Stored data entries
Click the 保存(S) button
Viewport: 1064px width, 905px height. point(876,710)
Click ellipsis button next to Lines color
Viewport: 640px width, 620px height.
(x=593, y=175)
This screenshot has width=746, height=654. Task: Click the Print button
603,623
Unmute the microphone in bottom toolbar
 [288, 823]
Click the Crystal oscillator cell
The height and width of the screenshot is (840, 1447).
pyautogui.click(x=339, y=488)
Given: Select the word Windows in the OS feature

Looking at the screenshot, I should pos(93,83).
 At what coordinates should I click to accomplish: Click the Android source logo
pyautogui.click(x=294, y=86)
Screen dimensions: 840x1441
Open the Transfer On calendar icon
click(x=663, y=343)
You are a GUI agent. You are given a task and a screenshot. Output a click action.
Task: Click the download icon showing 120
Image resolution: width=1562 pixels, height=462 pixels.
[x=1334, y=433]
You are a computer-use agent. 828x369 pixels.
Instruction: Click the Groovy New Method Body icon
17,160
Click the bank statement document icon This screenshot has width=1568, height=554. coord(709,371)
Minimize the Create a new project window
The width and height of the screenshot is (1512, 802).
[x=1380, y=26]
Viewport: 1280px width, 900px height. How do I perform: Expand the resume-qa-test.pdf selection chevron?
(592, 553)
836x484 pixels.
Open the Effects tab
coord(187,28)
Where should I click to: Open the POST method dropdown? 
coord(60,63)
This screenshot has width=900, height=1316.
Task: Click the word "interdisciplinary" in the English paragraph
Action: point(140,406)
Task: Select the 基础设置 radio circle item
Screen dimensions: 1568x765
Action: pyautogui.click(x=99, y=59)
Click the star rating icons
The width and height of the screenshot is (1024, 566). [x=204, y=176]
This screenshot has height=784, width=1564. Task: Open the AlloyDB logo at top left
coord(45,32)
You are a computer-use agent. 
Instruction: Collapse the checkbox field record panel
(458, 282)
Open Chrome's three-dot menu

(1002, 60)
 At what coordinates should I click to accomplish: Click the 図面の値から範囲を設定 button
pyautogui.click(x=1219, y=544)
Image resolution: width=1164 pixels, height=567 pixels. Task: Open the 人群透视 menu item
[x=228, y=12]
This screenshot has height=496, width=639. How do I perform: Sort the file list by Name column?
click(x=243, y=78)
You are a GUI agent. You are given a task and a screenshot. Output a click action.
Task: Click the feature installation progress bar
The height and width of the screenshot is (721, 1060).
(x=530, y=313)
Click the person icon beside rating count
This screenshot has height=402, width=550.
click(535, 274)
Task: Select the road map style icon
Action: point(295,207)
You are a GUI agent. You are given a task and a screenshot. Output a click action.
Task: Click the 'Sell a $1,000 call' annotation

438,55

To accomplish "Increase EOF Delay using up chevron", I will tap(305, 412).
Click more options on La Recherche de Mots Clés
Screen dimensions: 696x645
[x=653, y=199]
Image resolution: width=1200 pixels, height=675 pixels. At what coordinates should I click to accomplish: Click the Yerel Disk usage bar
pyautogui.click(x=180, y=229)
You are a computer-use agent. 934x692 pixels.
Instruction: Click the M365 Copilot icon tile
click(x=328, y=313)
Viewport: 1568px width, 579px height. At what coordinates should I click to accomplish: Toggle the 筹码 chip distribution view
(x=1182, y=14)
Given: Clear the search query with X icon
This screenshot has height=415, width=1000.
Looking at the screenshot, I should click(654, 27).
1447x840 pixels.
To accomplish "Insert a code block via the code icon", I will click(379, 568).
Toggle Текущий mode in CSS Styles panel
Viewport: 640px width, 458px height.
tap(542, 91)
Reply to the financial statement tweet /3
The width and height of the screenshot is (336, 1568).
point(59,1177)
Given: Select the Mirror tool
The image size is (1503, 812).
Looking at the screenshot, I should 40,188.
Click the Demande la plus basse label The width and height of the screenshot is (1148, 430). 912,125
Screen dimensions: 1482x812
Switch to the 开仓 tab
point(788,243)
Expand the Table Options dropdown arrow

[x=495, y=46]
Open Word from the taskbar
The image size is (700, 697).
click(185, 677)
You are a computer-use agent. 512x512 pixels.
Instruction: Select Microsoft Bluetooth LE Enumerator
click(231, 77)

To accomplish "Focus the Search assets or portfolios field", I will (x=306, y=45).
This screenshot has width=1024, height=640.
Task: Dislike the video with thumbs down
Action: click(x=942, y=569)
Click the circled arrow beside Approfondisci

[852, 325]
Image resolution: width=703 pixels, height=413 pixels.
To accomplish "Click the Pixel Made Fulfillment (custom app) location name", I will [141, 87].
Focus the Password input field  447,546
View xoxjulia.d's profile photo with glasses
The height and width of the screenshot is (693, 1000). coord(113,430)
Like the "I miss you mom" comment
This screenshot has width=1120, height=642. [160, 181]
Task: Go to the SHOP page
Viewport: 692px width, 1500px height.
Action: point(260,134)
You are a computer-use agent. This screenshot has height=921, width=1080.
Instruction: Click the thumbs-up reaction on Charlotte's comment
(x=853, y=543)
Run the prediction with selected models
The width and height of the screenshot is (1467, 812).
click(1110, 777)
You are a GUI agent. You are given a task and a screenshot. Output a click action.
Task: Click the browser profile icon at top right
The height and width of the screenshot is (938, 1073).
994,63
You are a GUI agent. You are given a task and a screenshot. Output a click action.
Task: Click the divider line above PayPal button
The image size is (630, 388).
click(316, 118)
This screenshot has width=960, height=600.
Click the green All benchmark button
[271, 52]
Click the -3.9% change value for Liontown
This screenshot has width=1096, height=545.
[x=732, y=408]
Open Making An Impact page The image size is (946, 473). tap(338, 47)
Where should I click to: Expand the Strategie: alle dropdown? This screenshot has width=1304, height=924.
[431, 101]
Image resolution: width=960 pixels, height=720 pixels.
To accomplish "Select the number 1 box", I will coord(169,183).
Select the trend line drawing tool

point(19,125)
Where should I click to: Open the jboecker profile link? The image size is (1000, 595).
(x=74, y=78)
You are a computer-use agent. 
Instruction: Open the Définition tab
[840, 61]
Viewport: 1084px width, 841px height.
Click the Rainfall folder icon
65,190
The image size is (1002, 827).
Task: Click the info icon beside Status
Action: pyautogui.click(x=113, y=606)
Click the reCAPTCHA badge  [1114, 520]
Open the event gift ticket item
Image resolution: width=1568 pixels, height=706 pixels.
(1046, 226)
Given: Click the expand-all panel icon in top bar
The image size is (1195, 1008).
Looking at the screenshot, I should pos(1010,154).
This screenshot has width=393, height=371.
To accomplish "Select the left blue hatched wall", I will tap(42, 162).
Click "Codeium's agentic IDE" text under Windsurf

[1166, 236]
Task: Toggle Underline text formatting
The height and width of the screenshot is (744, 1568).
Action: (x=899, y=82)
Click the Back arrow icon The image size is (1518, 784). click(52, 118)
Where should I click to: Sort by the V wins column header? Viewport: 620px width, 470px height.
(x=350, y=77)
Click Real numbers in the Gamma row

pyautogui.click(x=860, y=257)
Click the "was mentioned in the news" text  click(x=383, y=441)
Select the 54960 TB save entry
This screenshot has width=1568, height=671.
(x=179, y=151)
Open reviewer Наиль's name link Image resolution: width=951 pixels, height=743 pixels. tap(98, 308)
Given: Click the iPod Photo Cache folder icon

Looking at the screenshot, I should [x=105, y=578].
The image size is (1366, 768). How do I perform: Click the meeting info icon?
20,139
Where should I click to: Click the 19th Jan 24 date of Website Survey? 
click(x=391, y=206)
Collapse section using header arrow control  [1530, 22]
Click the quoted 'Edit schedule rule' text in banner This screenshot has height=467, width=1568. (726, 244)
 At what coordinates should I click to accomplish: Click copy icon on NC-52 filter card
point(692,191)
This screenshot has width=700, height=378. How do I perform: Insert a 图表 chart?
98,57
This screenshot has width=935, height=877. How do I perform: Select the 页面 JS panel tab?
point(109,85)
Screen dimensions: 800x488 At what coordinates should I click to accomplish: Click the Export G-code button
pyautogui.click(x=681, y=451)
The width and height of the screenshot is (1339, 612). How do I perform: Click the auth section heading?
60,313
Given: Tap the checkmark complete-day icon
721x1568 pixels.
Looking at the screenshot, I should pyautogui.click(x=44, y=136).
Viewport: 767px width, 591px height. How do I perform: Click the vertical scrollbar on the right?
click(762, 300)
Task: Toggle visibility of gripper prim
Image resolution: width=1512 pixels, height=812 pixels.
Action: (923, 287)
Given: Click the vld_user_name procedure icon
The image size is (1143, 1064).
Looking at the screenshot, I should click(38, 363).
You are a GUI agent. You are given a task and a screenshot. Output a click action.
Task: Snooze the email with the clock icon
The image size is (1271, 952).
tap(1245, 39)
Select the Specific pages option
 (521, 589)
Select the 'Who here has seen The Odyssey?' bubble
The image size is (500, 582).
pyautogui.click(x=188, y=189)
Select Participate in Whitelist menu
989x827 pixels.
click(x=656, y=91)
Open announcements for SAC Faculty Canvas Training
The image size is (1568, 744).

About this exercise ->
Write out the lines above exactly, but only from the one containing "721x1568 pixels." through the last one.

Exercise result ->
721x1568 pixels.
Looking at the screenshot, I should pyautogui.click(x=44, y=136).
Viewport: 767px width, 591px height. How do I perform: Click the vertical scrollbar on the right?
click(762, 300)
Task: Toggle visibility of gripper prim
Image resolution: width=1512 pixels, height=812 pixels.
Action: (923, 287)
Given: Click the vld_user_name procedure icon
The image size is (1143, 1064).
Looking at the screenshot, I should click(38, 363).
You are a GUI agent. You are given a task and a screenshot. Output a click action.
Task: Snooze the email with the clock icon
The image size is (1271, 952).
tap(1245, 39)
Select the Specific pages option
 (521, 589)
Select the 'Who here has seen The Odyssey?' bubble
The image size is (500, 582).
pyautogui.click(x=188, y=189)
Select Participate in Whitelist menu
989x827 pixels.
click(x=656, y=91)
Open announcements for SAC Faculty Canvas Training
The image size is (1568, 744).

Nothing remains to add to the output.